The Importance of Creating Smart Partnerships
A central feature of embedded insurance is having the right partnerships. This is where out-of-the-box thinking can give insurers an edge over the competition.
Mariia Shvets, our head of marketing, says the right partnerships can expand insurers and InsurTechs customer base and distribution.
“More and more insurers are teaming up with P2P platforms to provide cover for assets or services,” explains Shvets. “Through such partnerships, insurance providers gain access to new target groups and business lines as digital platforms are well positioned to connect insurers with customers. This is enabling insurers to distribute their products through marketplace platforms, reassuring sharers that the policies they take out are relevant to the cover they need.”
Supporting Shvets, Astengo adds that in most embedded offerings, “the non-insurers will not want to take on regulatory and compliance requirements of insurers, so partnerships could benefit them in this way also.”
“Collaboration is typical in insurance and embedded offerings have been provided before,” Astengo elaborates. “What's different now is the ability of the partners to use data to offer more personalized and appropriate options to customers.”
3 ways insurers can prepare for embedded insurance
Given the market forces and consumer demands, it’s clear that embedded insurance is not just a flash in the pan. It will be the way forward for insurance distribution, and anyone who’s not on board will be left behind.
Insurers can best prepare for this change by focusing on customer-centricity, investing in digital transformation, and being transparent with consumers.
1. Focus on customer-centricity
The insurance industry is a tough industry to be in. The competition is fierce and changing at an alarming rate. Insurers should focus on customer-centricity to stay ahead of the curve and provide a better customer experience.
We can’t emphasize enough the importance of putting customer experience as the top priority whenever designing embedded insurance offers.
The core reason why embedded insurance is becoming so popular is because of how it meets a customer’s personal needs.
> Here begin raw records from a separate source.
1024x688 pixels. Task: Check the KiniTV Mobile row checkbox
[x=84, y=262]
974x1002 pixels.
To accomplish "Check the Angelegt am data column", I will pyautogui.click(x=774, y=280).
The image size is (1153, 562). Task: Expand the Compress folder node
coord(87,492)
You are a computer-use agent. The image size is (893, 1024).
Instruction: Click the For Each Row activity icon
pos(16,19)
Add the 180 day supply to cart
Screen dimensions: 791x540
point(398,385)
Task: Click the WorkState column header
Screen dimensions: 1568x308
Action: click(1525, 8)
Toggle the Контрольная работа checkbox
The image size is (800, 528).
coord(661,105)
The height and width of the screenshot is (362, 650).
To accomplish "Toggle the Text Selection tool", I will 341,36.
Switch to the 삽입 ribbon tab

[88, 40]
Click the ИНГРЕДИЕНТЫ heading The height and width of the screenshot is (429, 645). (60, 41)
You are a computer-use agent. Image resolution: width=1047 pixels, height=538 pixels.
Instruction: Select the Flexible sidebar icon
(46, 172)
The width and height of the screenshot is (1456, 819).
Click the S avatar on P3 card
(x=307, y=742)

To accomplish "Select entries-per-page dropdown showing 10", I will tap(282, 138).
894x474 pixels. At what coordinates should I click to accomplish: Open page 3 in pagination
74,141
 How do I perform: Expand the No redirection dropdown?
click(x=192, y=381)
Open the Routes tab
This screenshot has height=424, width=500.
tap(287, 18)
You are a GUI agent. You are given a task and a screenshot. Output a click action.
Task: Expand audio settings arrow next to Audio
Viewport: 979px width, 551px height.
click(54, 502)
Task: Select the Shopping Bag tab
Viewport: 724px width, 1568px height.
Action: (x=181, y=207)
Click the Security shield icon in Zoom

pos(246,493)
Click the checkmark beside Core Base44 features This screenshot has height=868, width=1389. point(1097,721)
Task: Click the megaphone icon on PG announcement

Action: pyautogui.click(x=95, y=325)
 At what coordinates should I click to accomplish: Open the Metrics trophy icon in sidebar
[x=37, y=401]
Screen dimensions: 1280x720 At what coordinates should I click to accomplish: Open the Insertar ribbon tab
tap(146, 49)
Therefore, failing to make an embedded insurance package customer-centric could spell doom and a massive loss of investment for insurance businesses and their partners.
2. Invest in digital transformation
Insurers should invest in digital transformation in order to gain the insights needed to create personalized, embedded insurance packages.
Digital transformation opens the door to leverage insurtech trends such as artificial intelligence (AI) and blockchain, both of which can support a successful roll-out of embedded insurance packages.
AI, for example, can rapidly analyze customer data from sources like social media and other cloud-based industries to produce insights for personalized, embedded insurance offers. While blockchain can allow for transparency between insurers and their embedded insurance partner.
3. Be transparent with consumers
Consumers don’t want to have to read long pages of terms and conditions. Since embedded insurance is offered during a point of need of a consumer journey, it needs to be straight to the point and transparent.
Astengo stresses this need for transparency because it’s important for the consumer to understand the product they are purchasing.
“The main issue I foresee is the reputation risk to the consumer brand if claims are not handled in an appropriate manner,” he explains. “This may be linked to the level of coverage perceived by clients not being the reality, so messaging needs to be very clear.”
Start thinking out of the box
In summary, embedded insurance is going to be one of the primary channels of insurance distribution. To make sure they don’t miss out on this trend, insurers need to put on their creative thinking caps and create innovative partnerships to offer personalized insurance through embedded insurance packages.